What is expected: Give again only what runs from the line with "Where should I" to the final line of the entries below, exactly as written and without pictures.

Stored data

───

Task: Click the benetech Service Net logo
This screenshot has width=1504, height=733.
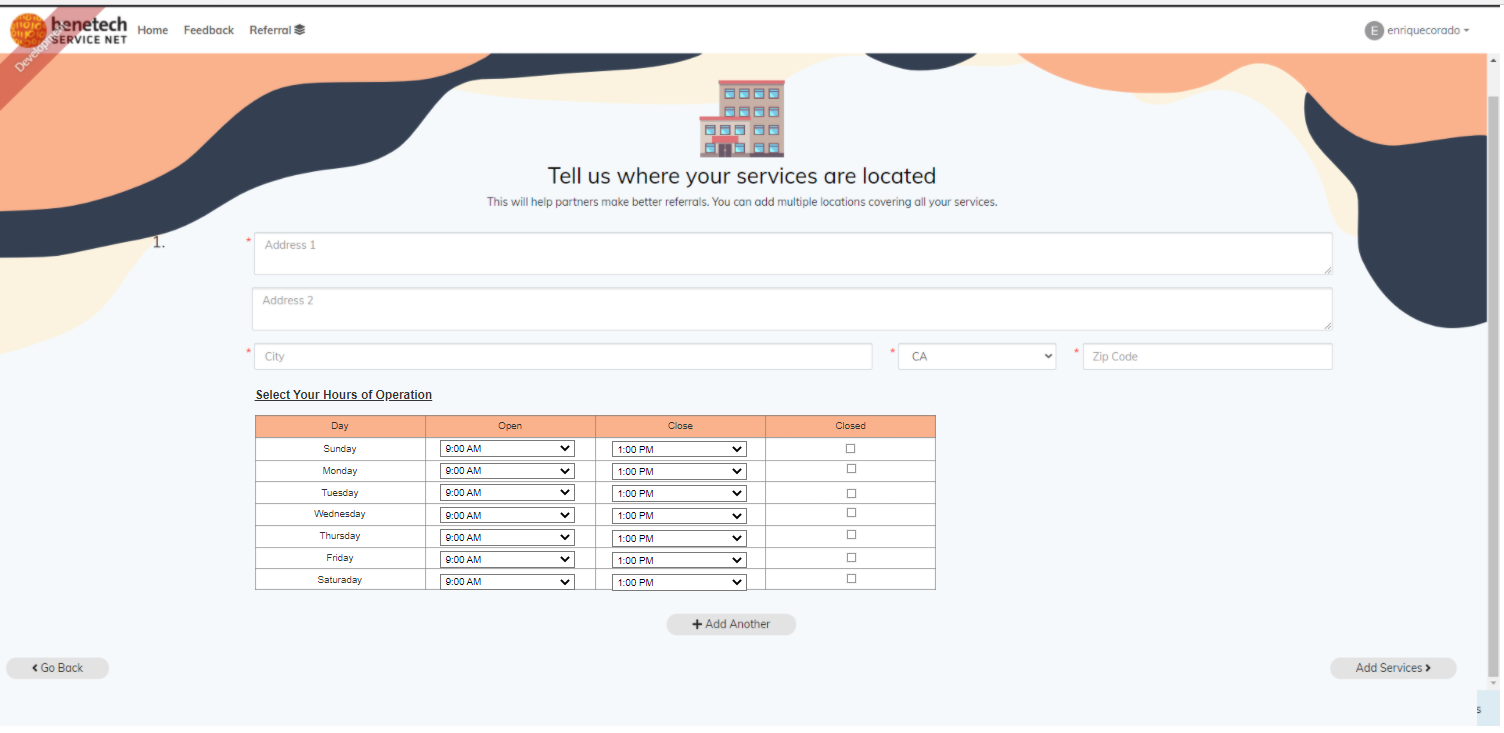Action: tap(70, 30)
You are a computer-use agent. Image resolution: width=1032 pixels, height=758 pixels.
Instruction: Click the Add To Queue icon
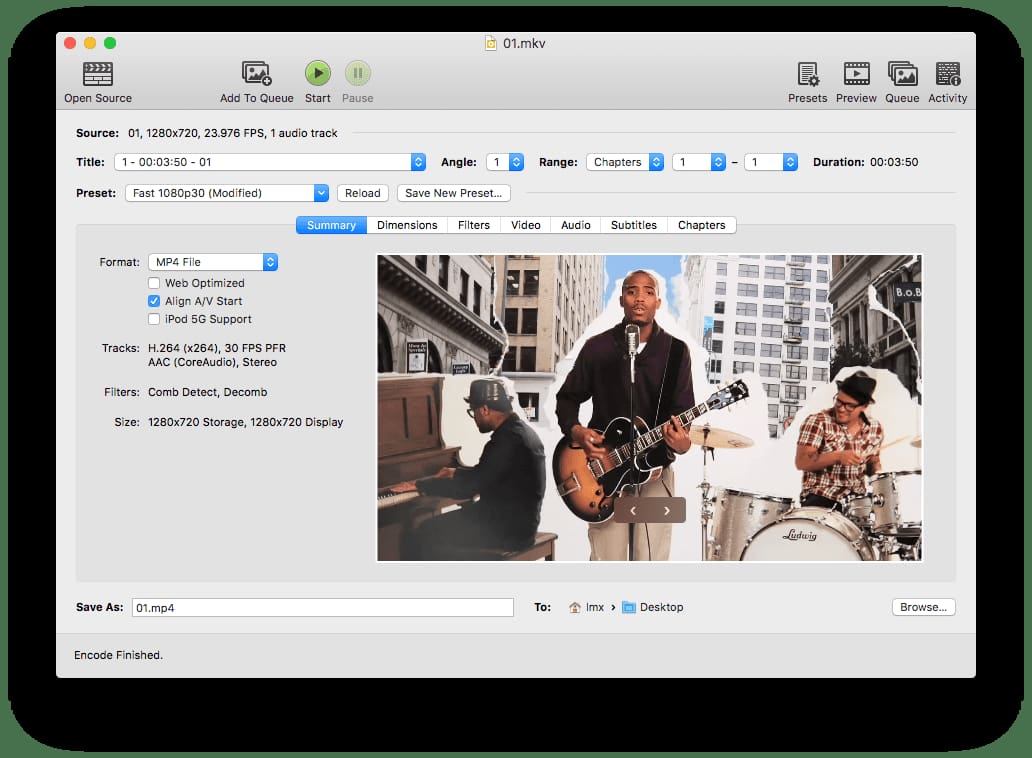click(x=257, y=74)
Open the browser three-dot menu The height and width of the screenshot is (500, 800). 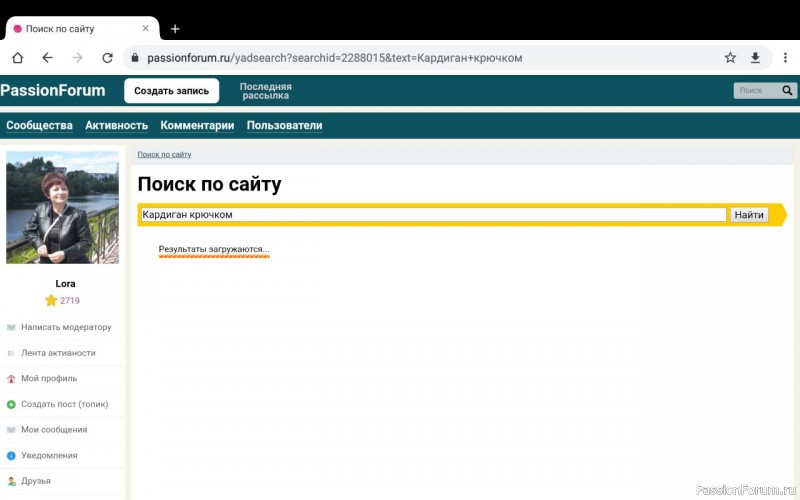point(783,58)
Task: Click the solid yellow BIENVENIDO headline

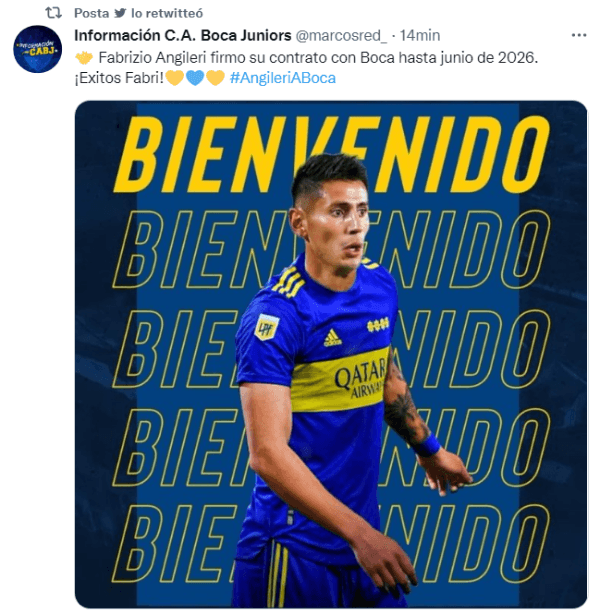Action: [331, 154]

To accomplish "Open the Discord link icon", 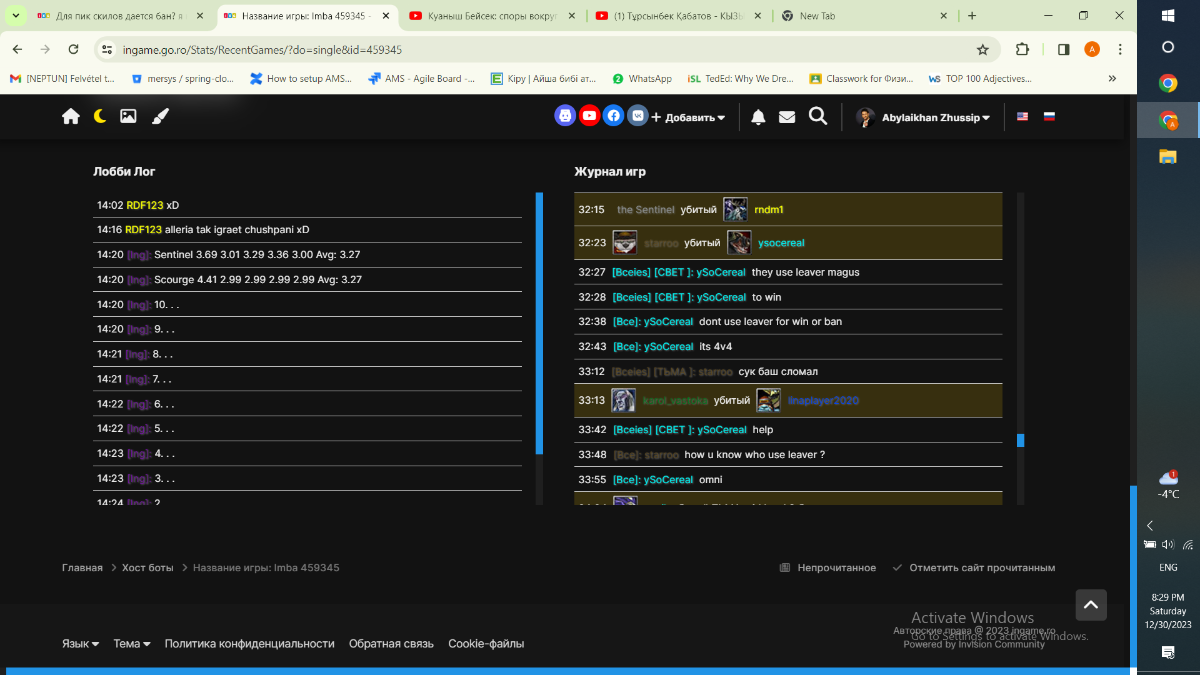I will click(x=565, y=116).
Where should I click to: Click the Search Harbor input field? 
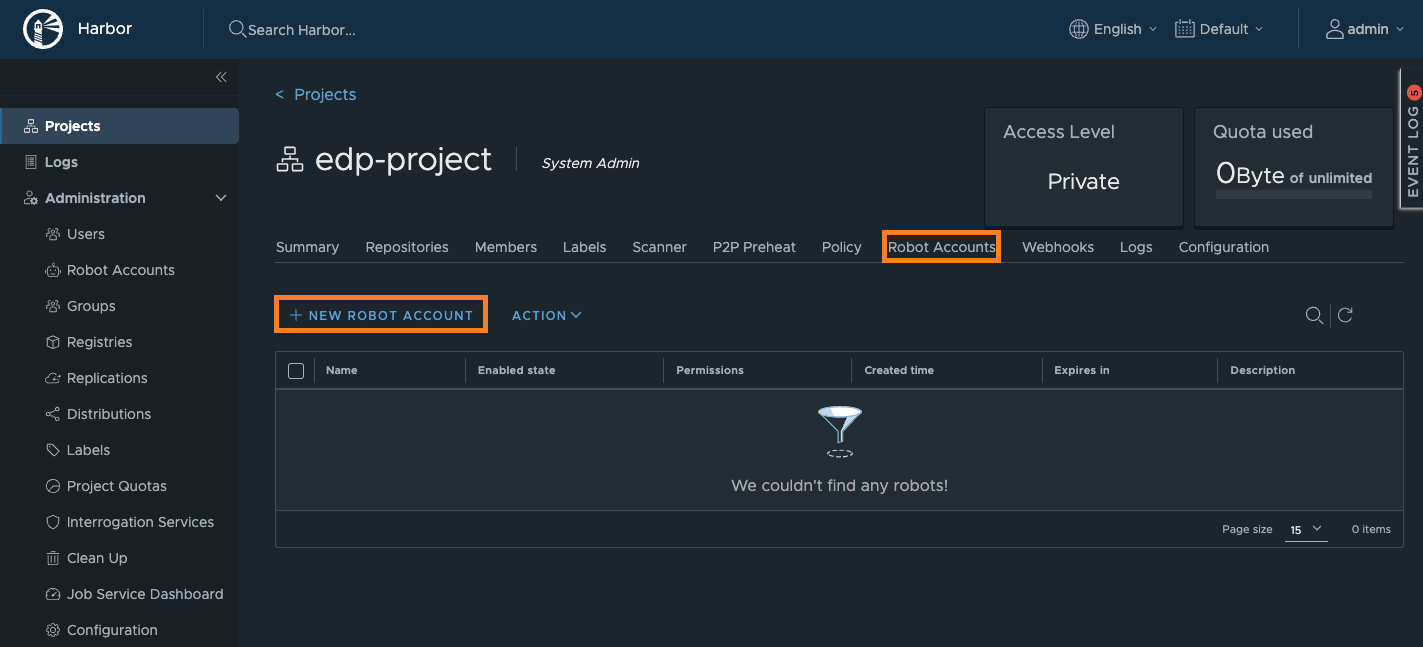tap(301, 30)
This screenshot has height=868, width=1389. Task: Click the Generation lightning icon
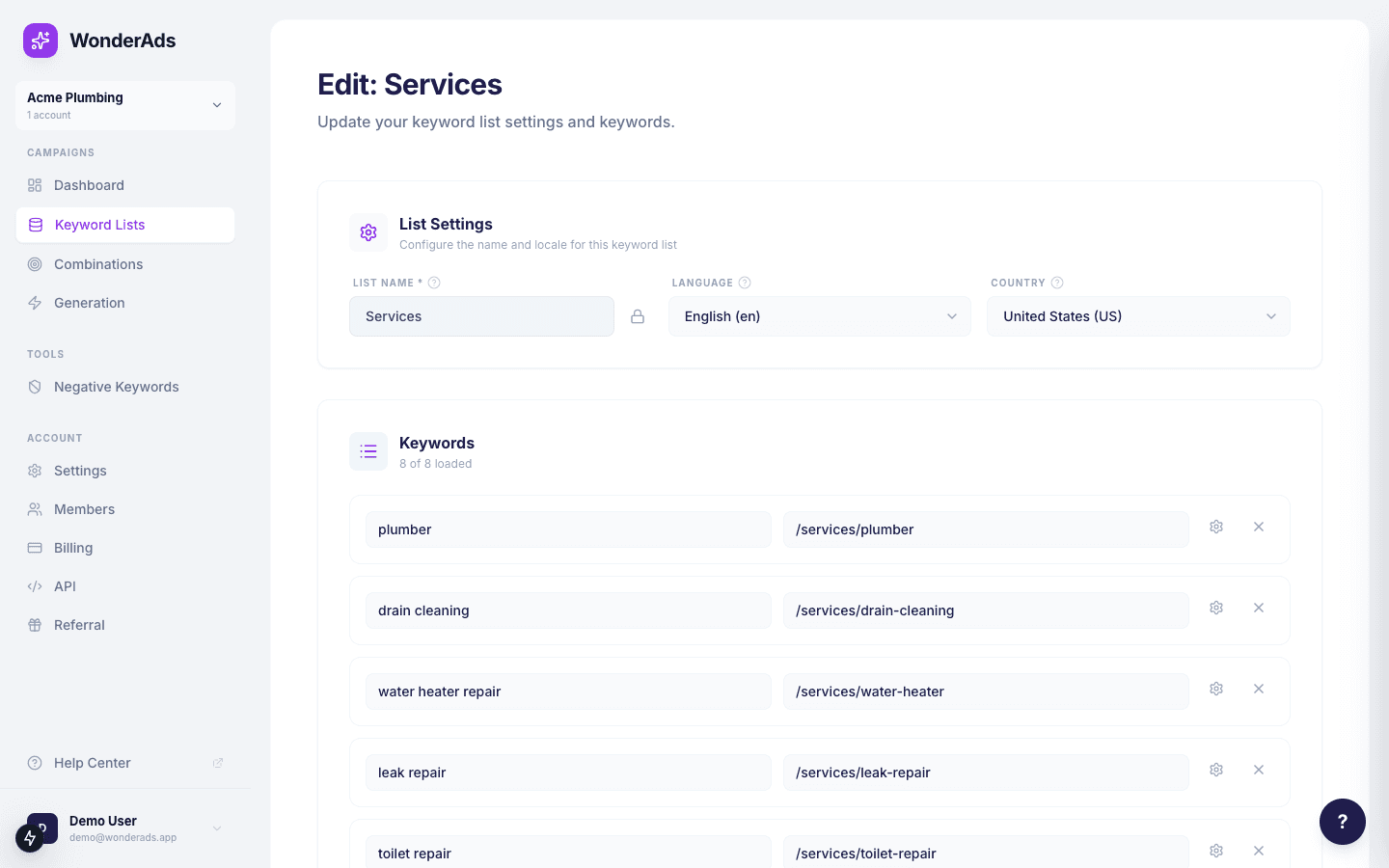click(35, 303)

───

Task output:
Where should I click to: Click the Search Harbor input field? 
tap(301, 30)
This screenshot has height=868, width=1389. Task: Click the Generation lightning icon
click(35, 303)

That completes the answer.